This is the mail archive of the
fortran@gcc.gnu.org
mailing list for the GNU Fortran project.
Re: RFC Wide Characters in I/O
- From: Jerry DeLisle <jvdelisle at verizon dot net>
- To: Janne Blomqvist <blomqvist dot janne at gmail dot com>
- Cc: Fortran List <fortran at gcc dot gnu dot org>
- Date: Fri, 16 May 2008 19:54:02 -0700
- Subject: Re: RFC Wide Characters in I/O
- References: <482DD108.5080006@verizon.net> <482E00FD.10702@gmail.com>
Janne Blomqvist wrote:
Jerry DeLisle wrote:
Modify the front-end in trans-io.c to build a call to a new function
called transfer_wide_character. This function is used if we have an
ENCODING= specifier or a wide character to transfer. This will retain
the existing transfer_character call to maintain compatibility.
Repeating myself, the new function will be used for kind > 1, while
transfer_character is retained for kind=1 and hollerith as is.
This sounds good. As you imply, I agree that it's ok to restrict
hollerith to plain ASCII, as hollerith was removed before any support
for non-ASCII was added to the Fortran standard.
The downstream functions in the library such as list_formatted_read,
list_formatted_write, formatted_transfer, unformatted_read,
unformatted_write, already accept a kind parameter which
transfer_character sets to 1.
Yes. But needless to say, there's probably a number of bugs lurking
there since so far kind has always been 1.
Always, always, always
If we are given a wide character to transfer as unformatted, we simply
transfer all the bytes as is. (I will confirm with the standard on this.)
Yes, I think this is ok.
If the user has specified an ENCODING="default" [snip]... If kind is
greater than 1, I suggest we transfer each byte as is. So for kind=4,
we would transfer 4 bytes.
Like FX said on IRC, I think the sensible thing here would be to convert
each external byte into a 4-byte internal representation. Anything else
would be very confusing, IMHO.
Agreed
This would enable doing some packed 4x1 byte character stuff.

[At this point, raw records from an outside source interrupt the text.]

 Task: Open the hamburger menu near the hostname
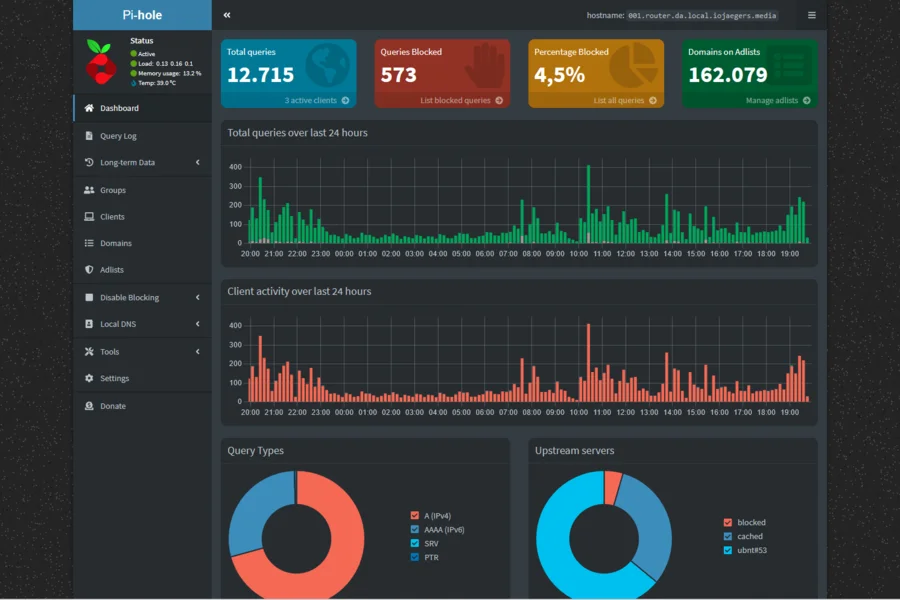pos(812,15)
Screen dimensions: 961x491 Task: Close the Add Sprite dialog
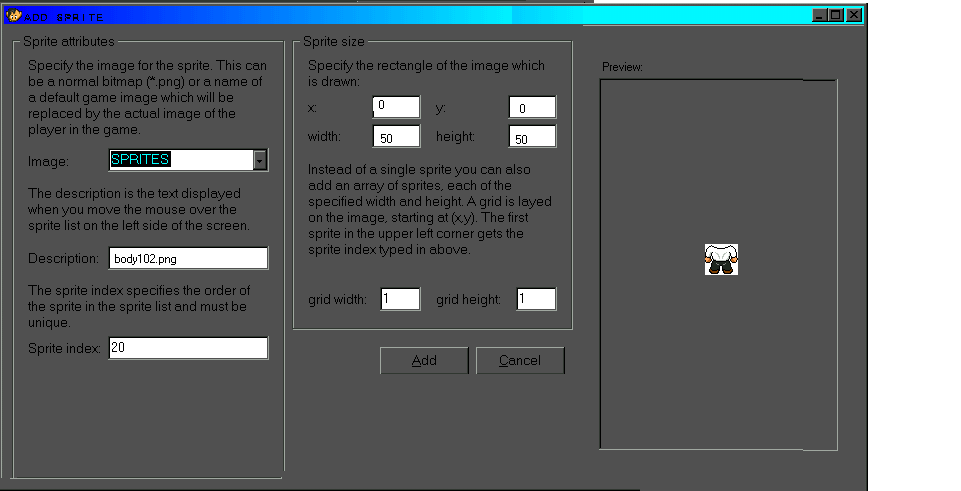pyautogui.click(x=853, y=15)
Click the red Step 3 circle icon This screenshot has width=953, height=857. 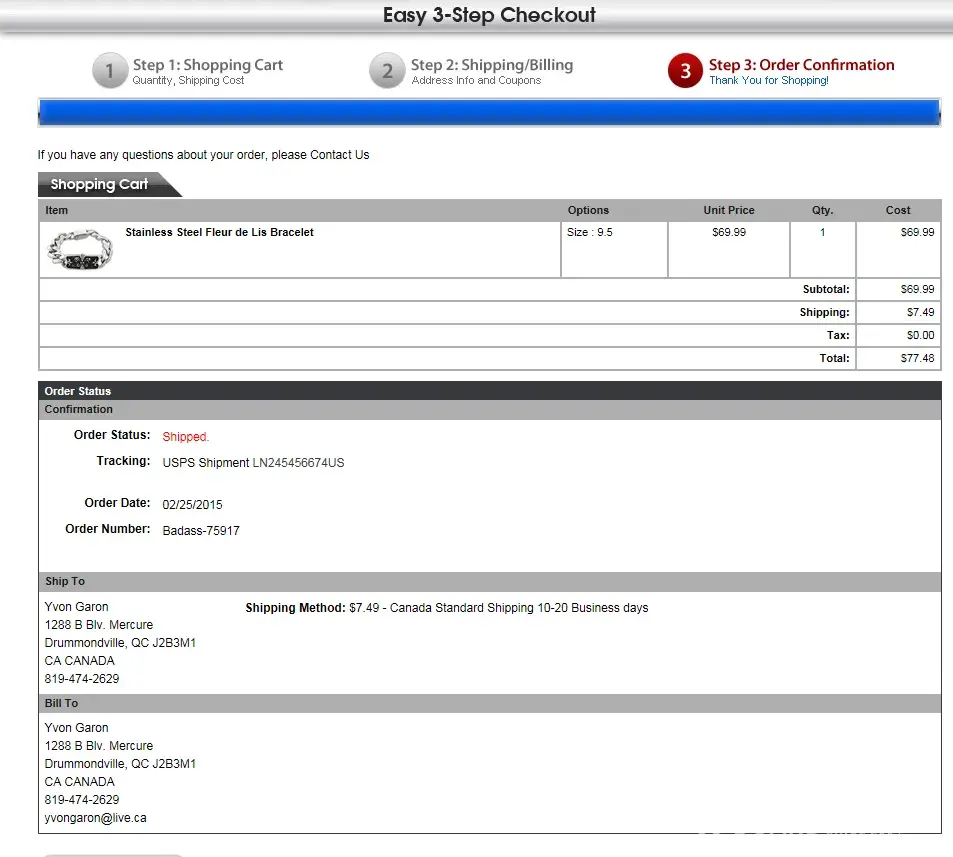pos(685,72)
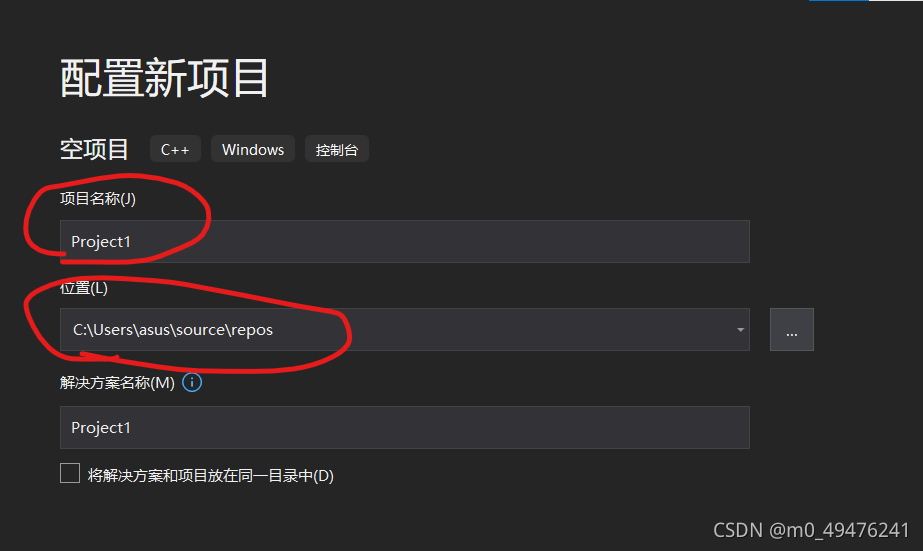
Task: Click the Windows platform tag
Action: pos(253,150)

Meaning, packing 4 ASCII characters into one kind=4 character and doing I/O with
the kind=4 character. Lets just forget about this one. :)
(Note: It is my understanding, in reading about UTF-8, that it is
internally represented by a fixed width 4 byte hexidecimal number
which when transfered to an external file, is translated on the fly
into a variable width encoding. When reading back in, it is
translated back to the 4 byte code.)
To clarify, Unicode basically is a mapping between integer numbers
("code points" in unicode jargon) and characters. UTF-8 is a particular
encoding for Unicode, encoding the code points into a variable number of
8-bit octets (with the nice property that the first 127 are backwards
compatible with ASCII). UTF-8 thus has no concept of internal, external,
in-memory or on-disk formats.
The concept of internal and external is entirely mine for the sole purpose of
explaining what we want to do. ;)
In practice, what we want to do is exactly what you describe. I.e.
externally data is UTF-8 encoded, and is converted to a fixed width
4-byte representation in memory for easier handling.
--- snip ---
I think the usual thing is to use a "?" or something like that for a
non-representable character, rather than a runtime error.
Looks like "?" is the consensus. Works for me.
For kind=4 and ENCODING="UTF-8", we do a complete conforming
translation of the 4 byte hex to/from the variable width UTF-8 encoding.
Yeah; there's probably library functions available for doing a lot of
these conversions back and forth. One problem here might be that wchar_t
is not 32 bits on all platforms, so perhaps we can't rely on the libc
wide char functions?
If there is something we can use, fine, but it tends to give us less control
over what is happening. We will plan to look into it before we decide whether
to roll our own or use someone else's.
Thanks everyone for comments.
Jerry